In the most recent bout of controversy, a group of plaintiffs from multiple states filed a class action lawsuit against Temu and its parent company PDD Holdings Inc., claiming the app violates users' privacy rights by secretly collecting their data and doesn't give them an option to effectively consent.
Remember, your face, voice and fingerprints are all on your phone (unless you’re very careful not to let that happen). So, all that cheap prices on consumer goods is costing you is…you.
[four]
A cop shot an unarmed suspect…after thinking an acorn hitting a car was a gun going off.
In November 2023, a police officer in Okaloosa County, Florida got in a heated shootout with an acorn, endangering the life of a detained man who was handcuffed in the car.
In a video that has gone viral on social media this week both for its absurdity and terrifying implications, Deputy Jesse Hernandez hears an acorn drop onto his car. In response, he dramatically rolls on the ground while repeatedly shouting “shots fired!” and unloading his sidearm into the vehicle, shattering its back window.
At the time, a handcuffed man named Marquis Jackson was inside the vehicle. Jackson is a Black Florida resident who had been detained by Hernandez and his partner, Sergeant Beth Roberts, after being accused of stealing a car and sending threatening messages to his girlfriend. One of the messages included what police said was an image of a pistol silencer.
After rolling on the ground, Hernandez shouted “I’m hit!”—he had not been hit—and told Roberts that shots were coming from inside the car. Roberts also unloaded her firearm at the vehicle as Jackson lay in the backseat.
The incident is a stunning example of police incompetence and law enforcement’s willingness to use deadly force against the public. Lest it simply become fodder for social media jokes, it’s worth looking at how the Okaloosa County Sheriff's Office handled the issue and the effect it had on Jackson, who said he was severely psychologically impacted and “damaged for life.”
It’s understandable why the story is so viral, as the video is hilarious, but “severe psychological damage” seems appropriate for a man who was trapped while 40+ rounds were fired at him for no reason.
[five]
Finally, human error may cause upwards of 100,000 hospital deaths per year, but now there’s a new threat to hospital patients.
Cybersecurity experts are warning that hospitals around the country are at risk for attacks like the one that is crippling operations at a premier Midwestern children’s hospital, and that the U.S. government is doing too little prevent such breaches.
Hospitals in recent years have shifted their use of online technology to support everything from telehealth to medical devices to patient records. Today, they are a favorite target for internet thieves who hold systems’ data and networks hostage for hefty ransoms, said John Riggi, the American Hospital Association’s cybersecurity adviser.

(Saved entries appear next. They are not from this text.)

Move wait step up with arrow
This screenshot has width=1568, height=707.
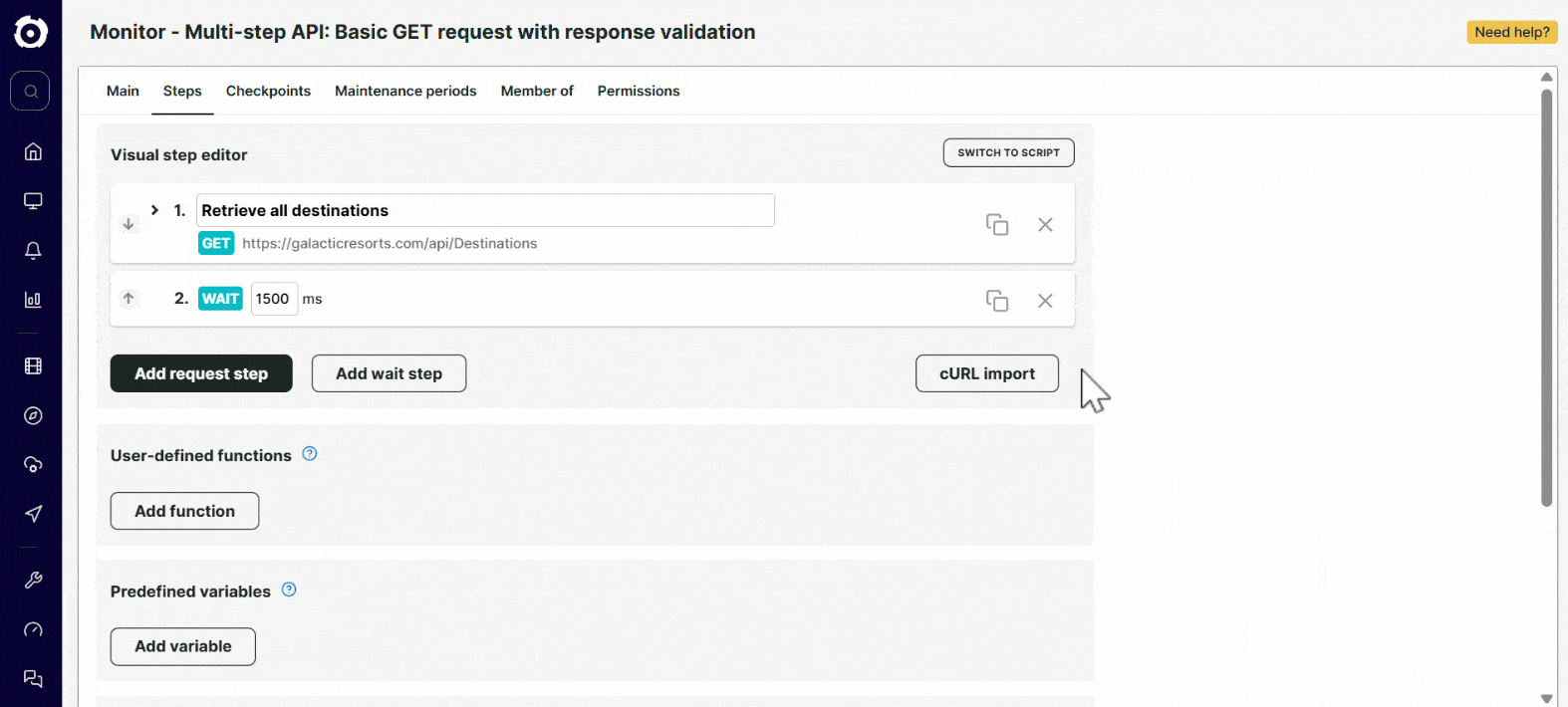point(129,298)
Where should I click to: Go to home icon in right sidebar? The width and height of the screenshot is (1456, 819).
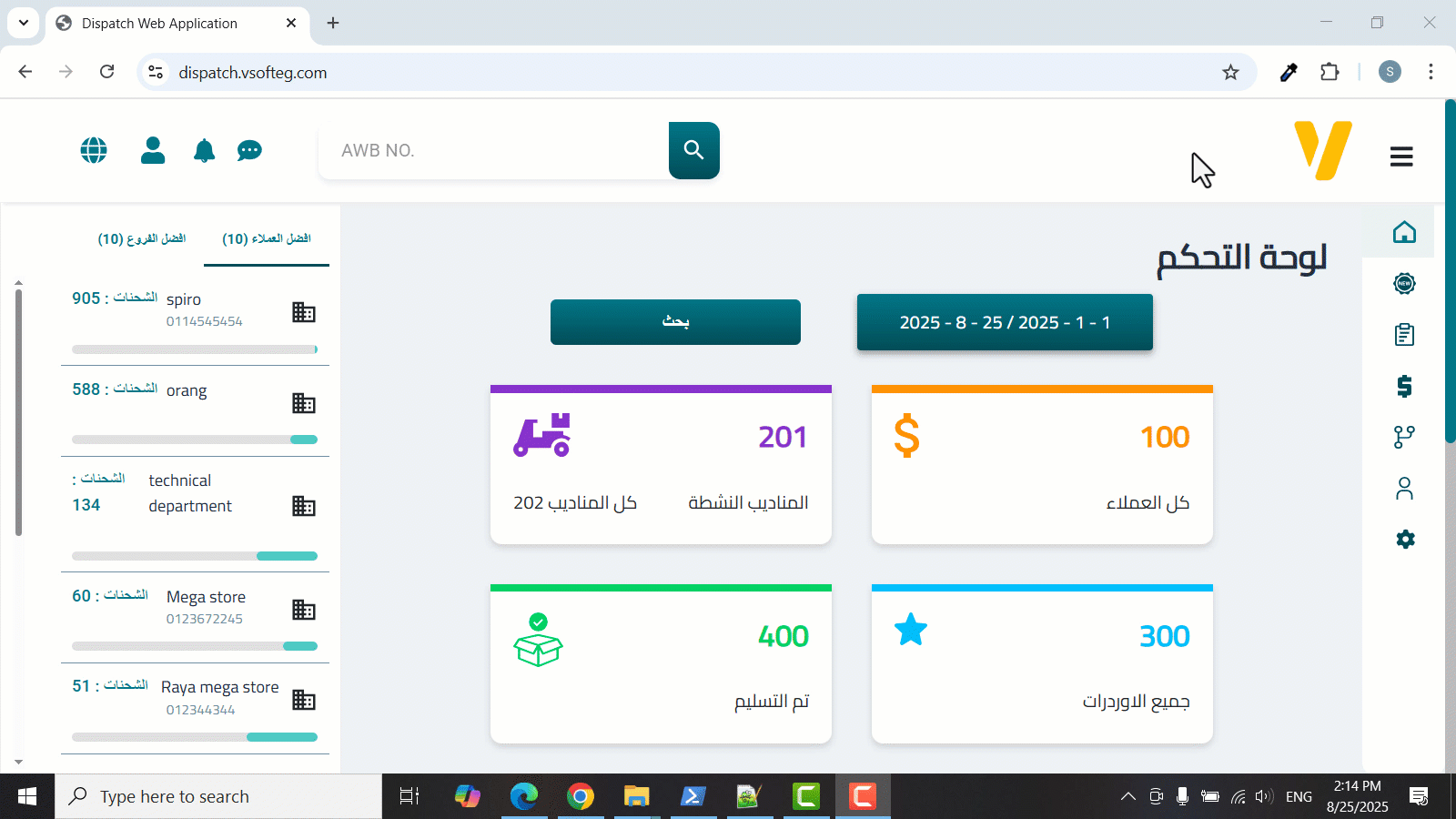pos(1404,233)
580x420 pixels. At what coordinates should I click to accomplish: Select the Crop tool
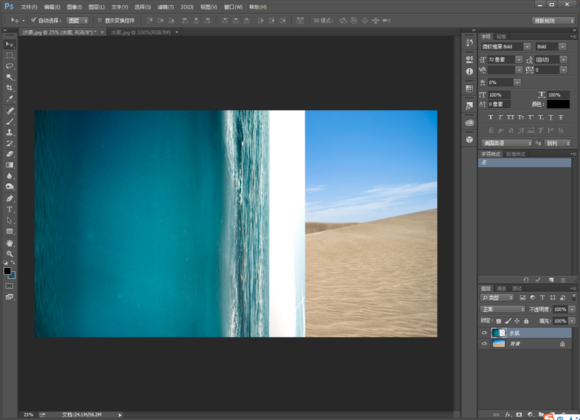(10, 88)
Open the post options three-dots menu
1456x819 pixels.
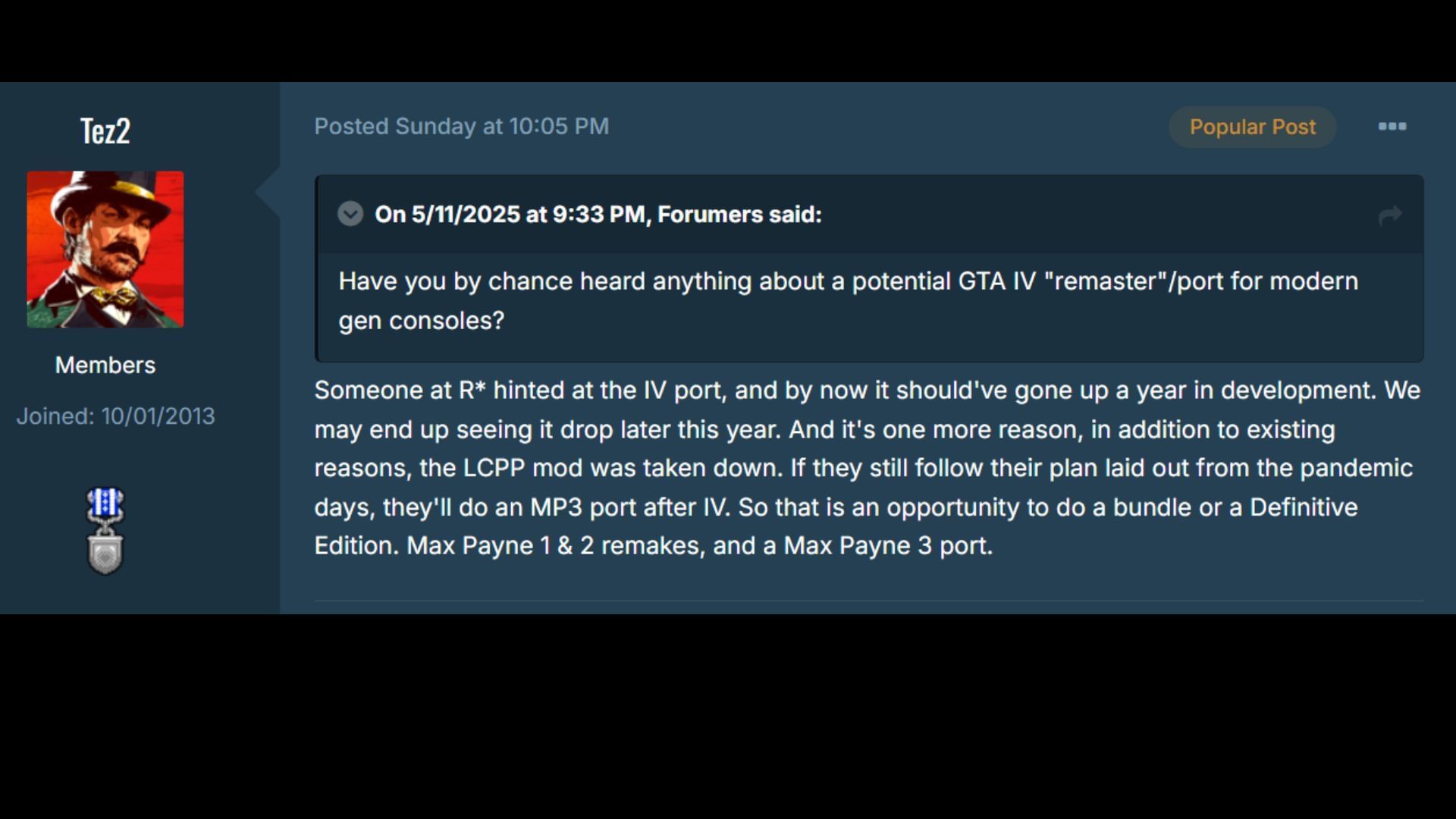(1392, 127)
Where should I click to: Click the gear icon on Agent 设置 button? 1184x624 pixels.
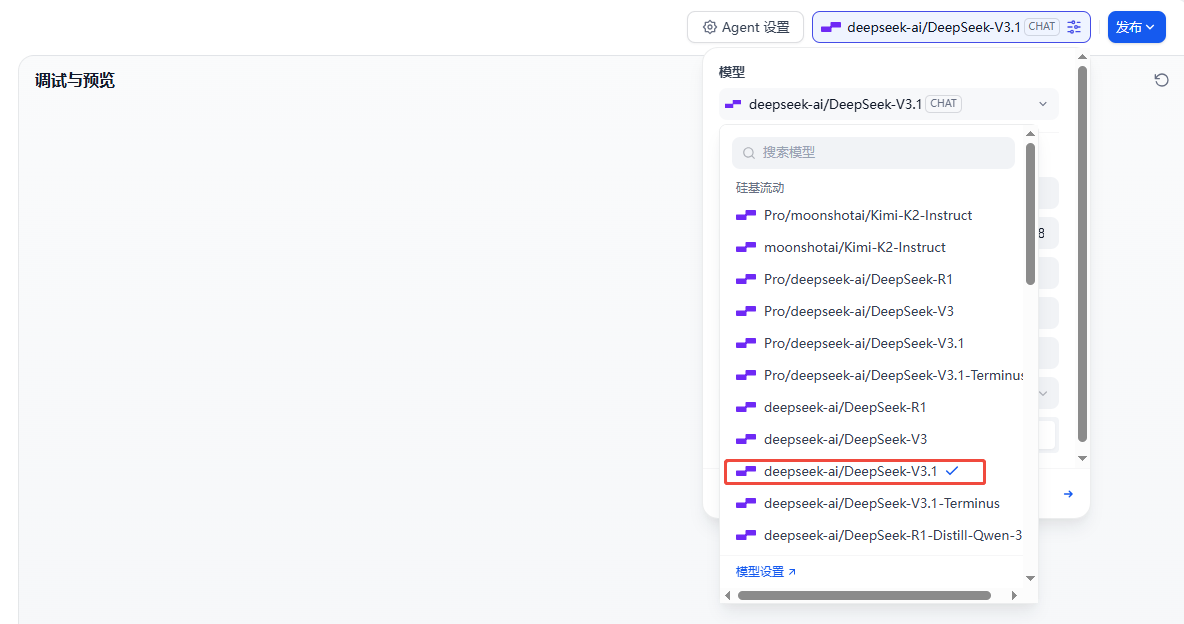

“Unfortunately, the unintended consequence of the use of all this network and internet connected technology is it expanded our digital attack surface,” Riggi said. “So, many more opportunities for bad guys to penetrate our networks.”
The assailants often operate from American adversaries such as Russia, North Korea and Iran, where they enjoy big payouts from their victims and face little prospect of ever being punished.
In November, a ransomware attack on a health care chain that operates 30 hospitals and 200 health facilities in the United States forced doctors to divert patients from emergency rooms and postpone elective surgeries. Meanwhile, a rural Illinois hospital announced it was permanently closing last year because it couldn’t recover financially from a cyberattack. And hackers went as far as posting photos and patient information of breast cancer patients who were receiving treatment at a Pennsylvania health network after the system was hacked last year.